Сравнительно недавно полковник, представлявший в губернии Кавказский жандармский округ, имел с действительным статским советником конфиденциальный разговор, рекомендуя приискать ссыльному Лопатину какую-либо иную должность, не столь близкую к начальнику губернии. При этом полковник как бы вскользь упомянул о том, что некое важное лицо в Третьем отделении говаривало: этот Лопатин когда-нибудь доскачется до того, что его запрут в равелине. Властов, однако, не внял полковнику. Губернатор не усматривал поводов к неудовольствию своим чиновником для особых поручений. Напротив, находил в нем отличного помощника, умеющего вникнуть в сложные, путаные, противоречивые, неясные вопросы и найти им разумное решение. Жандармский полковник на своем не настаивал; сказал то, что считал должным сказать, а так-то, что ж, – полковник вовсе не желал «крови», хотя и получал сведения о подозрительном поведении молодого Лопатина.

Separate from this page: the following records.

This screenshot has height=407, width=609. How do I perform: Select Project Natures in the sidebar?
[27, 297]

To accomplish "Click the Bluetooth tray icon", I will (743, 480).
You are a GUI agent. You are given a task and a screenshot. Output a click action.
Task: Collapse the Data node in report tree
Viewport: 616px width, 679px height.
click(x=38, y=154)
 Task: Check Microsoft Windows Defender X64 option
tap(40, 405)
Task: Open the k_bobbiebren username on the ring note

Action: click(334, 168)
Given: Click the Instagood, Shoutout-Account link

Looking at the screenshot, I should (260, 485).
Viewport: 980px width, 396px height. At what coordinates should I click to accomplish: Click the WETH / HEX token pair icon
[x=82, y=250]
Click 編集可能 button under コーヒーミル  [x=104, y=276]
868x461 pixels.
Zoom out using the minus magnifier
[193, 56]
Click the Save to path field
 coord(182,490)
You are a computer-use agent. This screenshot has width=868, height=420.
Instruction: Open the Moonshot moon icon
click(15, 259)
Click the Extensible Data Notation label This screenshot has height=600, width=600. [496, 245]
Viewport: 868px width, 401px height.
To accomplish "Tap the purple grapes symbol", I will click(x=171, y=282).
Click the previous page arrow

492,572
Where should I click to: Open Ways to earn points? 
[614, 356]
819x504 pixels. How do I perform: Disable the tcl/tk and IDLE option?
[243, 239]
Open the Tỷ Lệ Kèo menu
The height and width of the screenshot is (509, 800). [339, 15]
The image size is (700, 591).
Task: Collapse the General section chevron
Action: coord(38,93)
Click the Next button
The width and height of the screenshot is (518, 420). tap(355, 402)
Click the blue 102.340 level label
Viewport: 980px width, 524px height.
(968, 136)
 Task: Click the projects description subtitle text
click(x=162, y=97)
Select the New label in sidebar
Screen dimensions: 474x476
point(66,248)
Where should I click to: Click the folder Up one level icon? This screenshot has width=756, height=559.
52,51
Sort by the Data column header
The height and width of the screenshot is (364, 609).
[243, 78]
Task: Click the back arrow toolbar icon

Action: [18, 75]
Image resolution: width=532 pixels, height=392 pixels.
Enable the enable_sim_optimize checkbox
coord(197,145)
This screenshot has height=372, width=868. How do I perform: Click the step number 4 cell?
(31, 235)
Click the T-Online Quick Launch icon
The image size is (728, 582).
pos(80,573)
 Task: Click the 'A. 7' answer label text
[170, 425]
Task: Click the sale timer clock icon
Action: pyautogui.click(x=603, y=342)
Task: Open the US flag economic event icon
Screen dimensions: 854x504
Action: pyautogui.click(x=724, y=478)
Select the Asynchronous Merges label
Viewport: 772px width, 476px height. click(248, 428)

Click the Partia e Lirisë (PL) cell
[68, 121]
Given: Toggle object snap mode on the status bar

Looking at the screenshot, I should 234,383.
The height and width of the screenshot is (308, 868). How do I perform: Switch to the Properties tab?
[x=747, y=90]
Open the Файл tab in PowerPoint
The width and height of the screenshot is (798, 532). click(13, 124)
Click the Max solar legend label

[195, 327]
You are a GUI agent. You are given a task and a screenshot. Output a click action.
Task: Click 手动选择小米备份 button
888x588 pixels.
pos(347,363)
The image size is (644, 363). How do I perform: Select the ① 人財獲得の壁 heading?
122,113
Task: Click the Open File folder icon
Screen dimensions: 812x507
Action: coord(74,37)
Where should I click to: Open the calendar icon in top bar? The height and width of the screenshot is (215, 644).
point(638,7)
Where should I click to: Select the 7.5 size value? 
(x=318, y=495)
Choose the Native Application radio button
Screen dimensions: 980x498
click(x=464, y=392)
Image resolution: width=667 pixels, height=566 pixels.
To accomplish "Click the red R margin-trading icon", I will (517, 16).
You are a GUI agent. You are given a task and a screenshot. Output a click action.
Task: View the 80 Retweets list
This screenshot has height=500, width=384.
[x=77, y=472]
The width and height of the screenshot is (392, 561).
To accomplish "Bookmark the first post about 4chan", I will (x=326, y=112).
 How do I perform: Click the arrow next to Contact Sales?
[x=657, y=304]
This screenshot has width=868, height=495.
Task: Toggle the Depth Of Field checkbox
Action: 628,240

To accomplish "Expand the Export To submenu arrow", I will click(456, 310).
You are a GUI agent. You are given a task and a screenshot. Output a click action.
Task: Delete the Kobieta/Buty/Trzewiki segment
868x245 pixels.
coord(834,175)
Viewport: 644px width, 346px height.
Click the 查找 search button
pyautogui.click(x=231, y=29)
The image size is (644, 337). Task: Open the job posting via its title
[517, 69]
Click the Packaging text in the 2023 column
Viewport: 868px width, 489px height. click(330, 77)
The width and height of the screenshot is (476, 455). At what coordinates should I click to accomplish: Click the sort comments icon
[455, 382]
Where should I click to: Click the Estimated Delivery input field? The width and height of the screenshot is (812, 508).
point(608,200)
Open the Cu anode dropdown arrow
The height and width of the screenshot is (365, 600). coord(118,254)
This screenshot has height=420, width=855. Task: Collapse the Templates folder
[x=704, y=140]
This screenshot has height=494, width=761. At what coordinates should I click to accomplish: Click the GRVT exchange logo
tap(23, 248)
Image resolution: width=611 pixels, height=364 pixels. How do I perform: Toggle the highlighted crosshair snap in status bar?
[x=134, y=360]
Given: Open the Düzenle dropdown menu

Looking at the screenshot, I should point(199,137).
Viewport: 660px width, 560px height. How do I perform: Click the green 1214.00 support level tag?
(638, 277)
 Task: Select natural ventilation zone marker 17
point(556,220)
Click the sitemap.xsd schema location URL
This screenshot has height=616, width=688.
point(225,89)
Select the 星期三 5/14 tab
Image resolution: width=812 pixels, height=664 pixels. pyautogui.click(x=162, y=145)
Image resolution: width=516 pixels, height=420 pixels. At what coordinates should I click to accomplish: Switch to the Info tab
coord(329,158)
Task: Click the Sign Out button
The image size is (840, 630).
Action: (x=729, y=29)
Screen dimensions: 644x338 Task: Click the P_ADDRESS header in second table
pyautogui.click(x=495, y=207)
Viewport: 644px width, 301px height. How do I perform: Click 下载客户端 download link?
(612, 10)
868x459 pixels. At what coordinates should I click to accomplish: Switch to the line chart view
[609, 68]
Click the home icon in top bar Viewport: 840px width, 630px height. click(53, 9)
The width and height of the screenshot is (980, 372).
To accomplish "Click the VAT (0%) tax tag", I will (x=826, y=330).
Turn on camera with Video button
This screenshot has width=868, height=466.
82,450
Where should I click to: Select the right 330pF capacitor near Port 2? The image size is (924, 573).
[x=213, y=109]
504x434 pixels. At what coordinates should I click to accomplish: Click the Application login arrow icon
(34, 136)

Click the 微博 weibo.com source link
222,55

И вот внезапный арест. Внезапный не только потому, что Властов и сейчас был уверен в невиновности своего чиновника, но и потому, что его, начальника губернии, не предварили об этом аресте. Он так напрямик и сказал Александру Никоновичу, прибавив, что не замедлит взять необходимые меры.
* * *
Карьеру свою нынешний ставропольский губернатор начинал после смерти императора Николая, после Крымской войны и потому не унаследовал от предшественников пожизненного трепета перед голубым ведомством. Властов полагал, что все в равной степени, независимо от цвета мундира, служат престолу и отечеству, не обретаясь в крепостном состоянии у Третьего отделения. Разумеется, корпус жандармов, высшая полиция – существенная и важная часть государственного механизма, но лишь тогда, когда они не ставят палки в другие колеса этого механизма. Господам, озабоченным безопасностью государства, следовало, согласно закону или хотя бы из вежливости, предварить начальника губернии об аресте его подчиненного. Властов, конечно, понимал, сколь многое изменилось после прискорбной каракозовской истории, однако он знал и то, что в ведомстве графа Шувалова введен правопорядок, запрещающий произвол.
Первым движением было писать немедленно на самый верх – графу Шувалову, шефу жандармов и начальнику Третьего отделения собственной его императорского величества канцелярии.
Перо, готовое к бою, нависло над бумагой.
Властов призадумался. С одной стороны, оно конечно, надо бы адресоваться к его сиятельству Петру Андреевичу… Но, с другой стороны, он, Властов, лучше известен его императорскому высочеству великому князю Михаилу Николаевичу, наместнику Кавказа. Ежели Третье отделение объехало на кривой его, Властова, оно тем самым объехало на кривой и родного брата царствующего монарха. Стало быть, и великий князь должен восчувствовать оскорбление. И, стало быть, он, Властов, как бы передоверит протест великому князю.